Researcher

Caroline Martel est une chercheure et artiste documentaire de Montréal qui œuvre en cinéma, dans les musées et en arts médiatiques. À ce titre, elle a collaboré au cours des dernières années au groupe de recherche CINEMAexpo67 à l’Université Concordia chapeauté par Dr. Monika Kin Gagnon (Reimagining Cinema : Film at Expo 67, McGill-Queen University Press, 2014) et à quatre (!) expositions reliées à Expo 67 auprès du Centre d’histoire de Montréal (Explosion 67 – Terre des jeunes et Expo Extra !), le Musée d’art contemporain (À la recherche d’Expo 67) et la Place des Arts (Expo 67: Place aux arts !). Elle a comme sujets de prédilection l’héritage audio/visuel, les histoires occultées, les archives et nos rapports aux technologies : Le Fantôme de l’opératrice (film de montage sur le making-of de la figure des téléphonistes, 66 min, productions artifact, 2004) – Industry/Cinema, (installation de montage sur le film industriel en lien à la culture cinématographique populaire, Dazibao/Museum of Moving Images de New York, 2012) – Le Chant des Ondes (documentaire d’auteur sur le mystère de l’instrument d’ondes musicales Martenot, 96min, productions artifact/ONF, 2012) – Spectacles du monde (installation sur 35 écrans revisitant le cinéma élargi à Expo 67, 7min45, Musée d’art contemporain de Montréal/Place des Arts, 2017). Détenant un bac en Communications et une maîtrise en Media Studies, elle mène actuellement son doctorat sous la supervision de Dr. Charles Acland en poursuivant ses projets de recherche/création rattachés aux cinémas d’Expo 67.
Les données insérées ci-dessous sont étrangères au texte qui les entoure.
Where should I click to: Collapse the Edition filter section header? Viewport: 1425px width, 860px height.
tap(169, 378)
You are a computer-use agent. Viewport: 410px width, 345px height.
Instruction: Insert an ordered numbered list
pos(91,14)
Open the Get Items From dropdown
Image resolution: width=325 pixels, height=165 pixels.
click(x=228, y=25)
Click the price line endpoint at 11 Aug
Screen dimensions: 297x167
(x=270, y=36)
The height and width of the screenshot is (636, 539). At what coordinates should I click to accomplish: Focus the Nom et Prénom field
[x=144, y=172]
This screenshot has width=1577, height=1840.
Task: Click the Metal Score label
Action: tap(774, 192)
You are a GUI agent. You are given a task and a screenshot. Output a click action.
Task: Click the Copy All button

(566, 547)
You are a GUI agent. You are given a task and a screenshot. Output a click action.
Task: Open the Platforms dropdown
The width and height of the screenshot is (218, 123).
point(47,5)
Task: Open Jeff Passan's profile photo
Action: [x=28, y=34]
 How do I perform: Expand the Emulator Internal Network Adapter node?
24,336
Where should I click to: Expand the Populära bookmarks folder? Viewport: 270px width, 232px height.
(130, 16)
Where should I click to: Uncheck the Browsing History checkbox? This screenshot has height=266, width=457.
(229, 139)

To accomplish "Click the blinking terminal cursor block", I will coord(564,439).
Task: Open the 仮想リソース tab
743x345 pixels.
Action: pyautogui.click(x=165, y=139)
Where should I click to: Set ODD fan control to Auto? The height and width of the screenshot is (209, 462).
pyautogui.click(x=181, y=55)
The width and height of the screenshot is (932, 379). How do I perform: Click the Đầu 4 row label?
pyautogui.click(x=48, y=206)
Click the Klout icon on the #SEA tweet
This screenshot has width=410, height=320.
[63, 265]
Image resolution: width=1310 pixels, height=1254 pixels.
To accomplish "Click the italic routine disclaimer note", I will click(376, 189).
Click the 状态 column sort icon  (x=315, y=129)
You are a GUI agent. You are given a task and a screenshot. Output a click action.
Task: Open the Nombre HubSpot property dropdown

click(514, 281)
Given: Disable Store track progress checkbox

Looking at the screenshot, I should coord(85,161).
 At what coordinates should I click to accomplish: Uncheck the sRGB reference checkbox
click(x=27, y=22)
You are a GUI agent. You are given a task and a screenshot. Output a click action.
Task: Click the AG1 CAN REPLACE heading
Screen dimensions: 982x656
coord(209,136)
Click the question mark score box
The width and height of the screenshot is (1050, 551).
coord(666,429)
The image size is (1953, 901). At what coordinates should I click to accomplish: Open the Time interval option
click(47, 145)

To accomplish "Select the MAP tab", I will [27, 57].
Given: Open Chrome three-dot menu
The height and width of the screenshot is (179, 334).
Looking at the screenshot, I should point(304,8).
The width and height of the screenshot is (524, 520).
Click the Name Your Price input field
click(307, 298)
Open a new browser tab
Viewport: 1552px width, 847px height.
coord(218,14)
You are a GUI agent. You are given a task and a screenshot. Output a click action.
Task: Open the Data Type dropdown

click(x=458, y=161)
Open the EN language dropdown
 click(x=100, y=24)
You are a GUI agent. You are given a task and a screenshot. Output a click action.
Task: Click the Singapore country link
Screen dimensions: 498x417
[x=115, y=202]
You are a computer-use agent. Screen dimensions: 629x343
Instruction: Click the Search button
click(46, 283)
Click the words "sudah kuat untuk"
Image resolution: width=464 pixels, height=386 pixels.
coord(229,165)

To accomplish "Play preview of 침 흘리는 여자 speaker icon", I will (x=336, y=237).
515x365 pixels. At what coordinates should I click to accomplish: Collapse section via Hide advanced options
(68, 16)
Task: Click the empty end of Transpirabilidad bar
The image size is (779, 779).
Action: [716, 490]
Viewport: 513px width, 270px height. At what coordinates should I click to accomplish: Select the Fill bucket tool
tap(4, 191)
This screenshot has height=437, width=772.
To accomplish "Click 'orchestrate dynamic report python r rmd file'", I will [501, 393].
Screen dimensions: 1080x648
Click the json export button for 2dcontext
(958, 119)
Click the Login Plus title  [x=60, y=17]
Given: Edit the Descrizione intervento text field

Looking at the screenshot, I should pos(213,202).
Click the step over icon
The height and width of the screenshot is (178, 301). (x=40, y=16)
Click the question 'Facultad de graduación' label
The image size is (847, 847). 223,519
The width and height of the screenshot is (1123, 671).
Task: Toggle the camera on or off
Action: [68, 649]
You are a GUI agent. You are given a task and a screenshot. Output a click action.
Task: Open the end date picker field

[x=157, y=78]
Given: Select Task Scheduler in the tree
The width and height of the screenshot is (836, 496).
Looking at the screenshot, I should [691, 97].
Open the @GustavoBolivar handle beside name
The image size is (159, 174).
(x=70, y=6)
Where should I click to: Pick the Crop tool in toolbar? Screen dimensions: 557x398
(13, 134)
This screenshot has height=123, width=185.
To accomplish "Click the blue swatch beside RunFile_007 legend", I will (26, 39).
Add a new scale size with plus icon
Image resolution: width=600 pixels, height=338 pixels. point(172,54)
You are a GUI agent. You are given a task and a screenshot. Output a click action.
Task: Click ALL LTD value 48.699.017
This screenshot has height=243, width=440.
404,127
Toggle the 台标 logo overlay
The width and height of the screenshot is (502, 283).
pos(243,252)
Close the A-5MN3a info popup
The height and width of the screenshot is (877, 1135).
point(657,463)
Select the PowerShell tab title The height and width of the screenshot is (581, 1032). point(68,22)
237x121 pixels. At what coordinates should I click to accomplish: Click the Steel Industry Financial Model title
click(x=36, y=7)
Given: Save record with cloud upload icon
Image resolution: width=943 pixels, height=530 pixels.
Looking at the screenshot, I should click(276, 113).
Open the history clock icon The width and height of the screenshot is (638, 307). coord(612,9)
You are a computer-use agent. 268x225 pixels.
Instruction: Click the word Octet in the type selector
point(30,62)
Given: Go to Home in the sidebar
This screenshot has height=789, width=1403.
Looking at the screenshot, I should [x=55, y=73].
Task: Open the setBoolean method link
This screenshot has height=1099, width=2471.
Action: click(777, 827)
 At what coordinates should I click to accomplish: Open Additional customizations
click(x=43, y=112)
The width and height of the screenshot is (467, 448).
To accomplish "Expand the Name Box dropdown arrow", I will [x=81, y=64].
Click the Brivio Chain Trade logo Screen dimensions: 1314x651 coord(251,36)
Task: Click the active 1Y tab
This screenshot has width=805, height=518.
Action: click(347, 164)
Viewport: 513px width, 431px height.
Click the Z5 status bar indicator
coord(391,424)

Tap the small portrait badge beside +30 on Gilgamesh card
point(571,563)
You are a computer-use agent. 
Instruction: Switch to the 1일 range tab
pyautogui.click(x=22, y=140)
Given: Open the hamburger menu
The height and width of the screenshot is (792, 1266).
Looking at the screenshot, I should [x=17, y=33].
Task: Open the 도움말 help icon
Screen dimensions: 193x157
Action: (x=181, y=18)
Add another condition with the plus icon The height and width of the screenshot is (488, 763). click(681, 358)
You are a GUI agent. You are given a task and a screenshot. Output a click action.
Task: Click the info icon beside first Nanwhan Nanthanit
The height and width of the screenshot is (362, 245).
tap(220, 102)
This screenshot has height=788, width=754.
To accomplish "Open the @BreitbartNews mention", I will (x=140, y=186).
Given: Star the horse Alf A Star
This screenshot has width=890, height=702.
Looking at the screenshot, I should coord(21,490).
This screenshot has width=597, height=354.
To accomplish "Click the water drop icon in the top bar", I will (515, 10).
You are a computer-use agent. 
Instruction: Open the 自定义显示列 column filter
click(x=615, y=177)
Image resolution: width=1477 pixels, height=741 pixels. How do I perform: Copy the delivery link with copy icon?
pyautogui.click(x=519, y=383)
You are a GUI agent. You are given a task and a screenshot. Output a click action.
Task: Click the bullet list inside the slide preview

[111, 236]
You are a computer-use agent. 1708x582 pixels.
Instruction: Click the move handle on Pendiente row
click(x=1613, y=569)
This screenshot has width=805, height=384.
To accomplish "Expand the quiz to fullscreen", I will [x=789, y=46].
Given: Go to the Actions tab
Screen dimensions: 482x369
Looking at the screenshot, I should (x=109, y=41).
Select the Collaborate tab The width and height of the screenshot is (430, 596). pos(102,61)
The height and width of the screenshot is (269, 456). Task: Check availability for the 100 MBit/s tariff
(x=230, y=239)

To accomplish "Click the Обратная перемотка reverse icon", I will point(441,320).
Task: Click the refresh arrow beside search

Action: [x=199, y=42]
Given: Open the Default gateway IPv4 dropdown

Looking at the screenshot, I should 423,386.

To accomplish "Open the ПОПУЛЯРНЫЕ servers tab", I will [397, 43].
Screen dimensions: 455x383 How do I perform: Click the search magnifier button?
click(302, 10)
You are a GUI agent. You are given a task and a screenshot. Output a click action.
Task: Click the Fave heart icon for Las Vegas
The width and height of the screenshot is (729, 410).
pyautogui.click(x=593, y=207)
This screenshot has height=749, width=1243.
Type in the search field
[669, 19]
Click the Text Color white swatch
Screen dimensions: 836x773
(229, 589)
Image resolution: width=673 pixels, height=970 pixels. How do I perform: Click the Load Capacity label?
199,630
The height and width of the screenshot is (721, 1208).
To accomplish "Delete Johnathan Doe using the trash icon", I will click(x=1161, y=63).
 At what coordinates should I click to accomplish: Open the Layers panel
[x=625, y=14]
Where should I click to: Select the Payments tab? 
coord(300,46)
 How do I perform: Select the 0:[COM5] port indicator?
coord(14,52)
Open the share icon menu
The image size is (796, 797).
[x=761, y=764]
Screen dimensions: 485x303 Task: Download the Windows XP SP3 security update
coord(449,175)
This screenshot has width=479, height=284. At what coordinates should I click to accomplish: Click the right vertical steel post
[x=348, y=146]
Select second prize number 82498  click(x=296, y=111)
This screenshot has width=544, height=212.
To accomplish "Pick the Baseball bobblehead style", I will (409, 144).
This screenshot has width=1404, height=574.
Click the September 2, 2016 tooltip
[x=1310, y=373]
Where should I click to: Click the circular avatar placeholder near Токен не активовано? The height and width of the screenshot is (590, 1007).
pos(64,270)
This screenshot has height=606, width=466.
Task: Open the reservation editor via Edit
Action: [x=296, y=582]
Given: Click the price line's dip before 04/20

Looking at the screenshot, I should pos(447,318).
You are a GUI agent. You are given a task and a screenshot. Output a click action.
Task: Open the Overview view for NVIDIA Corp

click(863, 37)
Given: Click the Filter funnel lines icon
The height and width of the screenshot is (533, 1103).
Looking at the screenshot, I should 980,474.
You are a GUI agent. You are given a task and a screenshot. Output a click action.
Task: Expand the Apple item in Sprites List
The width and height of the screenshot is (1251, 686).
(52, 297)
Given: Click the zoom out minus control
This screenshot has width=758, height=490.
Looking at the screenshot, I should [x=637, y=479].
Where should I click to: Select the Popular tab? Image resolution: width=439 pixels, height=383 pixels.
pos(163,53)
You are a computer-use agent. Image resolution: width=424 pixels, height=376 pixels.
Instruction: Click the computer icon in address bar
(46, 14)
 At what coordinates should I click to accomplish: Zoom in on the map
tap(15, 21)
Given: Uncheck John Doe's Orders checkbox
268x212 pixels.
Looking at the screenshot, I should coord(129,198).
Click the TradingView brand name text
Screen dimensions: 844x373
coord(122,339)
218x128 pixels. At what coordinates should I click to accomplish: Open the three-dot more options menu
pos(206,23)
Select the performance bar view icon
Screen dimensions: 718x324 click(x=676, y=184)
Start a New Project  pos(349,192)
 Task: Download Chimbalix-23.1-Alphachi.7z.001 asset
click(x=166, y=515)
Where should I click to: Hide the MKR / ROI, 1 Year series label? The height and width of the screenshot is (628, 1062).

Oeuvres et dispositifs de commandite des cinéastes québécois à Expo 67

Cette dissertation examine les « nouvelles images » conçues pour Expo 67 par les cinéastes québécois afin de comprendre comment s’y rencontrent des catégories multiples de cultures audiovisuelles et s’y négocient, à travers leurs réalisations de commandite et au tournant d’une nouvelle modernité, les ordres du jour des divers représentants politiques, religieux, corporatifs et créatifs. Si jusqu’à présent l’étude des productions médiatiques à l’exposition de Montréal a été principalement caractérisée par une attention à leurs qualités innovatrices et extra-ordinaires, cette thèse cherche à examiner leur histoire dans des dimensions plus locales et matérielles. Ceci d’abord en se penchant sur des installations multiécrans, une télédiffusion spectaculaire et des films de cinéastes francophones qui ont été, pour la plupart, peu ou pas revisités. Cela ensuite en appréciant celles-ci dans toute leur complexité d’œuvres de commandite, conçues à la fois pour le compte d’organismes et de pavillons nationaux, privés et thématiques aux mandats contrastés, et pour des espaces d’exposition et des spectateurs en mouvement. Afin de saisir les dynamiques de création qui se jouent à l’arrière-scène entre les producteurs, les cinéastes, les concepteurs et les commanditaires, l’approche des Productions Studies (Bourdieu, Caldwell, et al.) et le champ d’études du cinéma/des médias utilitaires (Acland, Hediger, Vonderau, Wasson) seront des plus pertinents à mobiliser. On examinera ainsi quels rapports s’expérimentent au sein des travailleurs et des intermédiaires culturels. On explorera comment les œuvres et dispositifs répondent, avec les moyens audio et visuels, à leurs commandes. Enfin, on tentera de comprendre la marge de manœuvre qu’ont eu —ou qui ont pris— les « créatifs ».  À ces fins, la méthodologie reposera sur une analyse historique, théorique et discursive de documents d’archives, mais également sur la collecte d’histoire orale auprès d’une vingtaine de designers, réalisateurs, organisateurs, programmateurs, hôtesses, techniciens et visiteurs d’Expo 67.